Dataset entries

◆ ◆ ◆ ◆

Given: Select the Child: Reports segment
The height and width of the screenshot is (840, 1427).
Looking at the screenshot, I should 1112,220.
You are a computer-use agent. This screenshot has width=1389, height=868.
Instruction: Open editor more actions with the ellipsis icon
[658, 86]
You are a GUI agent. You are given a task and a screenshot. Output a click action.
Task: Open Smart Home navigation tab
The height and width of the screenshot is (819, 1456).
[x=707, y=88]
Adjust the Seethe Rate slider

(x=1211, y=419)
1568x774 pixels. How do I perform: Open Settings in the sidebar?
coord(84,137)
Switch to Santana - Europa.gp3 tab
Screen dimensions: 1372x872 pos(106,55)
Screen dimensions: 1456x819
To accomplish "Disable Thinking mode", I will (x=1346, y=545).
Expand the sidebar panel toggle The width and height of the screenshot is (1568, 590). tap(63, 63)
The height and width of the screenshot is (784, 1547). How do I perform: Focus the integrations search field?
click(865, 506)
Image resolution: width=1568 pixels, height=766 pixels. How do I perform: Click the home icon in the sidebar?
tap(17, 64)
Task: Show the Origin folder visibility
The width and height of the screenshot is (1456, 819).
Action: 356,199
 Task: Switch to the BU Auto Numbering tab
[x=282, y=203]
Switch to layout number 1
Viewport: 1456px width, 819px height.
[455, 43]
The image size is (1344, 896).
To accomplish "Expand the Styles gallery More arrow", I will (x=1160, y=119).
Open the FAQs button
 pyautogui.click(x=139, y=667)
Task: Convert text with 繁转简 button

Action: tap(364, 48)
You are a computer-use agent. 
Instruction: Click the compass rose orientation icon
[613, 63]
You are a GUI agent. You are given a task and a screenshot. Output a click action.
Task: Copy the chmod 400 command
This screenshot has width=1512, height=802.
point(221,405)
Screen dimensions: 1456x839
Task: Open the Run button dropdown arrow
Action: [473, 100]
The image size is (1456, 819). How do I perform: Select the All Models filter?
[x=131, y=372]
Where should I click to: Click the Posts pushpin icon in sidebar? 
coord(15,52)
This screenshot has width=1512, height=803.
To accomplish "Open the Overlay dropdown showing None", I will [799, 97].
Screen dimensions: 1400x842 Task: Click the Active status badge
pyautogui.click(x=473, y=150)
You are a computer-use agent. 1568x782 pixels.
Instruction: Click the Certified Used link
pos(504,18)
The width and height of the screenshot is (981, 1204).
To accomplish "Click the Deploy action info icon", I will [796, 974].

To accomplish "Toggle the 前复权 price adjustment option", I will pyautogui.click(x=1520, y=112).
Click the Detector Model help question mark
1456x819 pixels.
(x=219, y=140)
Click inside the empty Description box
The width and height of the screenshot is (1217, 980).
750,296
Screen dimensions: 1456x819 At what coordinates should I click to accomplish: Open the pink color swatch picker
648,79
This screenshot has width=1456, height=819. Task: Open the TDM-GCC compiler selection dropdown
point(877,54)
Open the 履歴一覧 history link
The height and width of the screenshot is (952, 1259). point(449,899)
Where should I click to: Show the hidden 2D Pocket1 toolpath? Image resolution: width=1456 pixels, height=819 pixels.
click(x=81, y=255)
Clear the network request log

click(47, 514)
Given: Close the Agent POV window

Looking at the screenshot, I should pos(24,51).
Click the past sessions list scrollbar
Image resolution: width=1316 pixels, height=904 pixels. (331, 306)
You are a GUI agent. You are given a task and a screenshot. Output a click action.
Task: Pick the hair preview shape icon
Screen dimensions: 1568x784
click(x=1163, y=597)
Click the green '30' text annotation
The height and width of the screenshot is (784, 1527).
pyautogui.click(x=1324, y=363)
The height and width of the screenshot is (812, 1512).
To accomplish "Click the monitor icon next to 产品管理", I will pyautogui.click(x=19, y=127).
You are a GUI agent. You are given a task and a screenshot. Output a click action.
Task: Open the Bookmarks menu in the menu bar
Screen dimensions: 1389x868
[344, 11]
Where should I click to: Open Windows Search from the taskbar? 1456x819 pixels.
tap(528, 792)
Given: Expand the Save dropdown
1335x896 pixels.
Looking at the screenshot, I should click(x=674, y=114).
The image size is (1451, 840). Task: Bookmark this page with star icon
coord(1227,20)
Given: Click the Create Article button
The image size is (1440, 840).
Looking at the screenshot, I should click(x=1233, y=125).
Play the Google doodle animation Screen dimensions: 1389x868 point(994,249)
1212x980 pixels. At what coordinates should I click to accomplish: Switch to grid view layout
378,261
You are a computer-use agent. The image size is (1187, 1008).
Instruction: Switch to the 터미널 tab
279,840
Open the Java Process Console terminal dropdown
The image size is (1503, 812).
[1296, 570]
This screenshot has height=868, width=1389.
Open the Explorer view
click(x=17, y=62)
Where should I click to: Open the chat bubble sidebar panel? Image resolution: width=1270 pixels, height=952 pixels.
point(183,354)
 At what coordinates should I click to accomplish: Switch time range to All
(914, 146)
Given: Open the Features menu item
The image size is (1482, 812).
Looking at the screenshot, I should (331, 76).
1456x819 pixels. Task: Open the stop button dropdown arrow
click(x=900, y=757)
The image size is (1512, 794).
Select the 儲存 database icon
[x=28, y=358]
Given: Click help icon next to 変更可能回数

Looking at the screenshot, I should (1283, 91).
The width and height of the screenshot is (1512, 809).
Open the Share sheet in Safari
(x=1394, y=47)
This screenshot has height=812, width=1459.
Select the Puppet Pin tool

◆ ◆ ◆ ◆

Task details
Among the lines above, return those that contain the string "Expand".

Answer space
Expand the sidebar panel toggle The width and height of the screenshot is (1568, 590). tap(63, 63)
To accomplish "Expand the Styles gallery More arrow", I will (x=1160, y=119).
Given: Expand the Save dropdown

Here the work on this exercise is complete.